Dünyada yüksek enflasyon yaşayan ülkelere baktığımızda yaptıkları ortak yanlışları 4 başlık altında toplamak mümkün.
1-Beceriksiz yönetim, yapılan yanlışlarda ısrar etme.
2-Para ve maliye politikalarındaki tutarsızlıklar.
3-Ölçüsüz ve hedefsiz para basmak.
4-Yapılan yanlışların altında yatan nedenlerini dışarıda aramak.
İktidar, bütün bunları yaptı ve olumsuzlukların kaynağını halka dışardaymış gibi gösterdi.
Bunların yerine atabileceği 3 adım vardı.
1-Kamu harcamalarında tasarruf yoluna gitmesi gerekiyordu.

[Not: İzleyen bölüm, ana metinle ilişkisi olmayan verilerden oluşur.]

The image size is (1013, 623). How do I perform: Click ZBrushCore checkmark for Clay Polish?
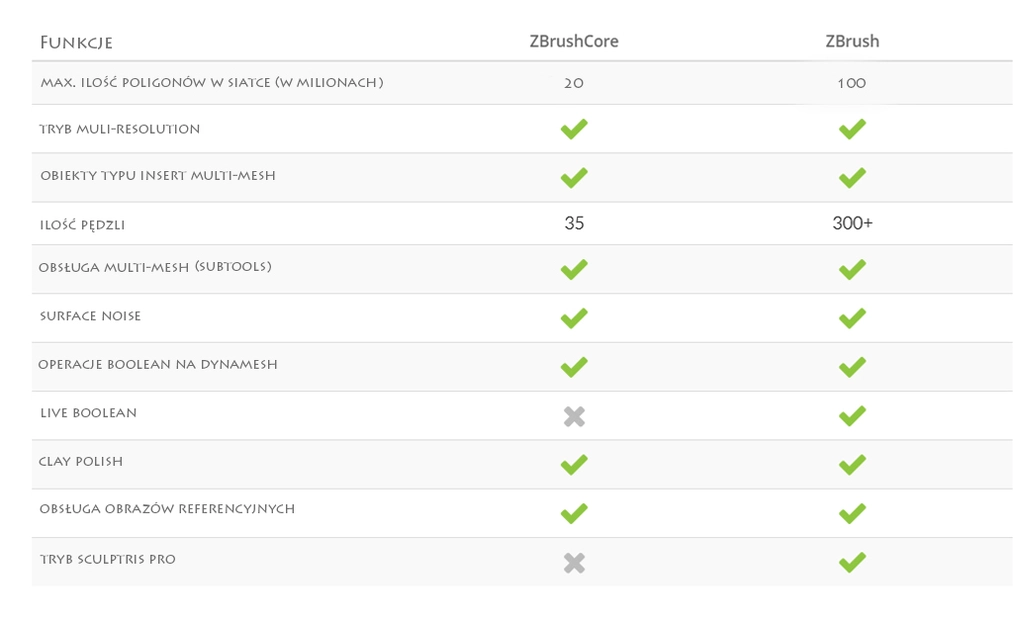pyautogui.click(x=574, y=465)
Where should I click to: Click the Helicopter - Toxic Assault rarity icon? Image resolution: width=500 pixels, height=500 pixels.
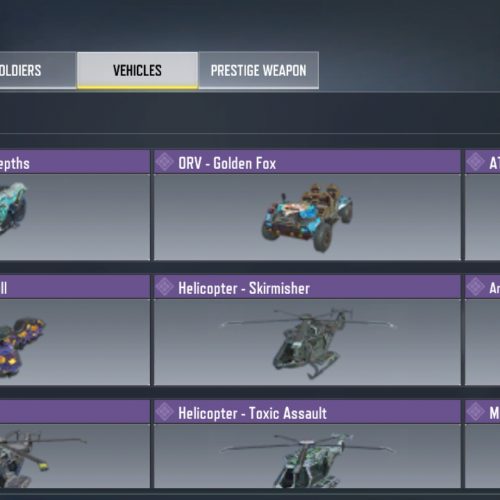(165, 412)
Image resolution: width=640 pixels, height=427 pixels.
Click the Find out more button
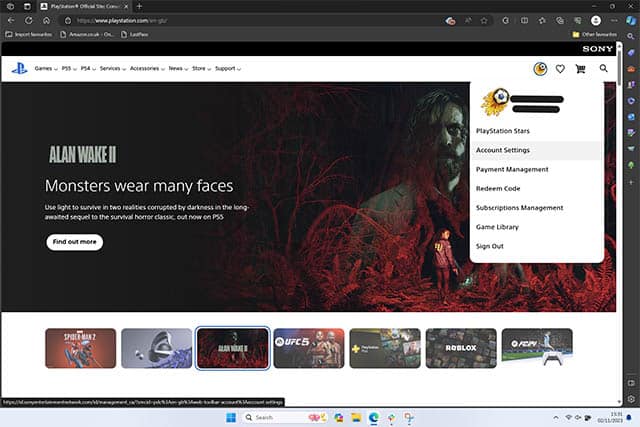(x=74, y=242)
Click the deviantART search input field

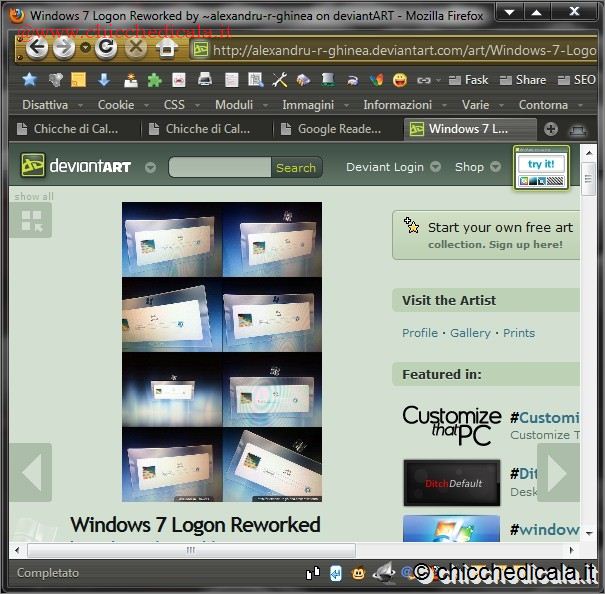(x=219, y=168)
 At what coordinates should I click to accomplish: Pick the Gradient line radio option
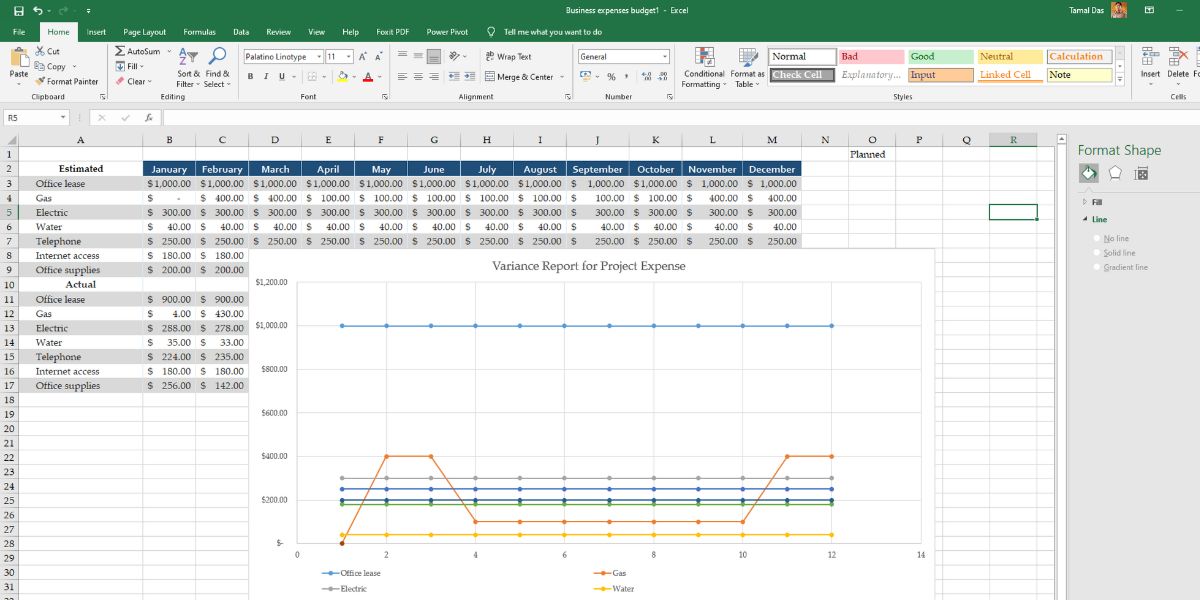pyautogui.click(x=1098, y=268)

2-Hazine’ye yük olduğu yıllardır dillendirilen projelerin ödemelerini TL’ye çevirmeliydi.
3-Merkez Bankası, altyapısı hazırlanmadan faiz indirimine gitmemeliydi.
CHP’li Aykut Erdoğdu, iktidarın Kamu Özel İşbirliği (KÖİ) projelerine niçin bu kadar sarılmasının altında yatan 4 nedeni tane tane anlatıyor.

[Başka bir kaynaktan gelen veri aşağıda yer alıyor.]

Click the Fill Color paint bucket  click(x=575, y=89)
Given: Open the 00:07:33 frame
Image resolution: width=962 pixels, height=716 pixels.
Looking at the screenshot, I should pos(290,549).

Erdoğan neden Kamu Özel İşbirliği (KÖİ) Projelerini bu kadar sever?
Cevabını video olarak paylaştım… pic.twitter.com/h3UHXAFfJX— Aykut Erdoğdu (@aykuterdogdu) February 9, 2022
Bugüne geldiğimizde…
Yapması gereken doğruları yapmayan, yanlış diye bilinen ne varsa onları yapmaya devam eden bir iktidar başımızda. Ekonomide bütün bu uygulamalar aynen devam ediyor.
Aynı şeyi yapıp farklı sonuç alma imkanı olmadığına göre ekonomide tablo daha ağırlaşacak. Dün “Ekonominin hassas noktalarıyla bu kadar oynarsanız enflasyonu patlatırsınız” diyenlere kimse inanmak istemiyordu. Gelinen sonuç ortada.
Bugün gelinen noktayı anlatmak için Ernest Hamingway’ın “Güneş de Doğar” kitabında, iflasla ilgili verdiği cevaptan yardım almam gerekiyor.
-Nasıl iflas ettin?
-İki biçimde. Önce yavaş yavaş, sonra aniden.